Cassio Spina concorda que, o que ele chama de desequiparação do tratamento tributário, possa afastar novos investidores-anjo da atividade no Brasil. “Isso é prejudicial para o empreendedor, porque o investidor pode continuar aplicando o dinheiro dele na Bolsa de Valores e em renda fixa. São os empreendedores que agora vão encontrar uma situação ainda mais desfavorável para captar investimento”, explica.
Já João Kepler, CEO da Bossanova Investimentos, o fundo de venture capital mais ativo da América Latina, acredita que os impactos para o ecossistema não virão imediamente, mas podem aparecer a longo prazo. “Apesar de achar um absurdo o veto, eu não acho que isso vai impactar diretamente no early-stage ou na redução de número de investimentos e investidores porque, no early-stage, a jornada [do investimento] dura mais tempo, é de até 10 anos. Então [para o investidor que investe em empresas em fase inicial] tem muito tempo ainda pra fazer uma suposta compensação, se for o caso. Não vejo o impacto direto nesse momento – apesar de considerar muito importante essa compensação por conta do veto – imediatamente. No médio prazo, pode ser.”
O que diz o governo
A justificativa presidencial para o veto diz que “embora se reconheça a boa intenção do legislador ao criar benefícios de natureza tributária”, a medida sugerida pelo texto original encontra um empecilho jurídico por evitar o recolhimento de receitas sem apresentação da estimativa do impacto orçamentário e financeiro e das medidas compensatórias, “em violação ao disposto no art. 113 do Ato das Disposições Constitucionais Transitórias, no art. 14 da Lei Complementar nº 101, de 4 de maio de 2000 – Lei de Responsabilidade Fiscal, e nos art. 125 e art.126 da Lei nº 14.116, de 31 de dezembro de 2020 – Lei de Diretrizes Orçamentárias 2021.”
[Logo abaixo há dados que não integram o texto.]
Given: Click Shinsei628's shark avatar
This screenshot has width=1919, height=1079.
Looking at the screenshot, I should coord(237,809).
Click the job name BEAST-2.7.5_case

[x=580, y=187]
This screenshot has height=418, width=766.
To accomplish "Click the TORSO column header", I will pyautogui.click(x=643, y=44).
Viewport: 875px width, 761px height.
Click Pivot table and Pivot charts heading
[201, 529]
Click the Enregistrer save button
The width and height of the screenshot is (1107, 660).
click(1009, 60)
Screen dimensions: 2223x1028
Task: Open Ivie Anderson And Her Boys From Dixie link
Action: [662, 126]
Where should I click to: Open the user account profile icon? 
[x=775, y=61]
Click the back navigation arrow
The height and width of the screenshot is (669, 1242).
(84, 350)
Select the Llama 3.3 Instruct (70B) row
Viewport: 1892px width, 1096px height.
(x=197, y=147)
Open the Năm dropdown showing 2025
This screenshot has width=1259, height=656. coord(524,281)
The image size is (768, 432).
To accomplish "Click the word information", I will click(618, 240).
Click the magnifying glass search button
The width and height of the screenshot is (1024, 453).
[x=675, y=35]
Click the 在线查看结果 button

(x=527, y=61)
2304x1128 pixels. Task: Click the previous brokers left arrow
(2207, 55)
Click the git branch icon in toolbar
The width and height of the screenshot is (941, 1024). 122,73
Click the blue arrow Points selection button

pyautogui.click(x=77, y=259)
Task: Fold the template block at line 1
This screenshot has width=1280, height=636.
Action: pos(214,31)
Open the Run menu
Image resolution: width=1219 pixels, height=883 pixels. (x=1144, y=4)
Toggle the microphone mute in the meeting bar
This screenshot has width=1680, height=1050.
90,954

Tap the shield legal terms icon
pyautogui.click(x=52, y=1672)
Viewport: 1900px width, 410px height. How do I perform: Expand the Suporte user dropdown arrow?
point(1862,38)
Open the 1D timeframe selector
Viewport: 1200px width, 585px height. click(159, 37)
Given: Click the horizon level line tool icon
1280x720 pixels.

Ainda, o veto diz que o artigo 7º do texto original do Marco Legal das Startups descumpre o que é legalmente previsto no art. 137 da Lei nº 14.116, de 2020 da Lei de Diretrizes Orçamentárias 2021, que diz que proposições legislativas que concedam benefícios tributários devem conter cláusula de vigência de, no máximo, cinco anos. O texto finaliza afirmando que o veto se dá, também, por falta de cumprimento do art. 4º da Emenda Constitucional nº 109, de 15 de março de 2021, que estabelece a necessidade de redução gradual dos incentivos e benefícios federais de tributação.